Ces étudiants, pour la plupart issus de Lyon 2, viennent maintenant en aide aux migrants depuis plusieurs mois. “On avait pas pensé sur le long terme. Quand on les a rencontré après leur expulsions de la Part-Dieu, tout ce qu’on cherchait c’est une solution d’urgence pour les accueillir. Il n’y avait plus de place à la Croix-Rouge, plus de place au 115, aucune solution d'hébergement. On s’est dit qu’on allait les mettre dans un amphi pour deux ou trois jours le temps de trouver une autre solution. Finalement, ils sont restés un mois“ raconte Damien, étudiant en Science Politique à Lyon 2. “On a cherché des solutions dès le départ. On en a trouvé mais quand on trouvait un logement pour deux d’entre eux, il y en avait six qui arrivaient. À la fin, on avait doublé les effectifs” ajoute-t-il. Mais un amphithéâtre ne peut être un lieu d’hébergement et sous la menace d’une expulsion de l’Université par les forces de l’ordre, les étudiants ont ouvert le squat de Villeurbanne pour accueillir ces migrants.

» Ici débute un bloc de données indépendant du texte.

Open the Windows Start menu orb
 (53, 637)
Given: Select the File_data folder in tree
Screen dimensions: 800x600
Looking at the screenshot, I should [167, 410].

Ce squat est maintenant plein. Toutes les chambres se sont remplies. Les familles albanaises elles-aussi chassées de la Part-Dieu y ont trouvé refuge avec des migrants pour la plupart originaires d’Afrique et qui occupaient déjà l’amphithéâtre de l’Université. Pour le moment, les étudiants, les associatifs et les migrants savent qu’ils peuvent rester dans ces locaux grâce à la trêve hivernale qui interdit les expulsions jusque début avril. Mais la suite ne dépend pas uniquement d’eux, les pouvoirs publics peuvent décider de faire évacuer le squat après cette date. “On ne se laissera pas faire, on mobilisera tout le monde pour peser le plus possible et donner à ces personnes un logement stable”, soutiennent déterminés les étudiants.